Yeah as soon as My Wife returns I'll put them on. She has no USB cable for her Digital Camera right Now. 

Derek


----------



## radar_jones (May 6, 2007)

The Vet said he would have to wear the cone for a week. He has a blue bandage on his right foot for now.

Derek


----------



## Doggie Nut (Oct 20, 2006)

My maltese pulled one of her nails almost out on July 4th....it bled and bled. The vet didn't have to remove it just cut it back.....she stayed a couple of days and came home acting like nothing had happened. He said they see a couple of those a week. The dog gets it hung in something and it gets pulled loose.

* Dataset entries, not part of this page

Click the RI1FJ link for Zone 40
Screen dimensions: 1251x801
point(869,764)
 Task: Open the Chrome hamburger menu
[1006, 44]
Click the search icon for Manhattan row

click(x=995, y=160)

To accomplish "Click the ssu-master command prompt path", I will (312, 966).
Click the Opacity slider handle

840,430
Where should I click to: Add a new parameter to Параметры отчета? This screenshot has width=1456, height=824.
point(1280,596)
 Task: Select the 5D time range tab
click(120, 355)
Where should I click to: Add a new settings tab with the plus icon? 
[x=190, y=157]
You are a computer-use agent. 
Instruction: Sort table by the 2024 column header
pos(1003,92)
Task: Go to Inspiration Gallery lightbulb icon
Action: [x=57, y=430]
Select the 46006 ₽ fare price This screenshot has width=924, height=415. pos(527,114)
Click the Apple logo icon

Hope Radar feels better soon!


----------



## MopTop Havanese (Sep 25, 2006)

Oooouuuch!
I hope he is feeling better soon!


----------



## Jane (Jun 2, 2007)

Yowch, Derek! 

My nails hurt just reading about Radar's accident! I hope he is feeling better soon. I second the request for conehead pics!!


----------



## ama0722 (Nov 28, 2006)

Yikes.. poor little guy! Do you need to put anything on it so it doesn't get infected?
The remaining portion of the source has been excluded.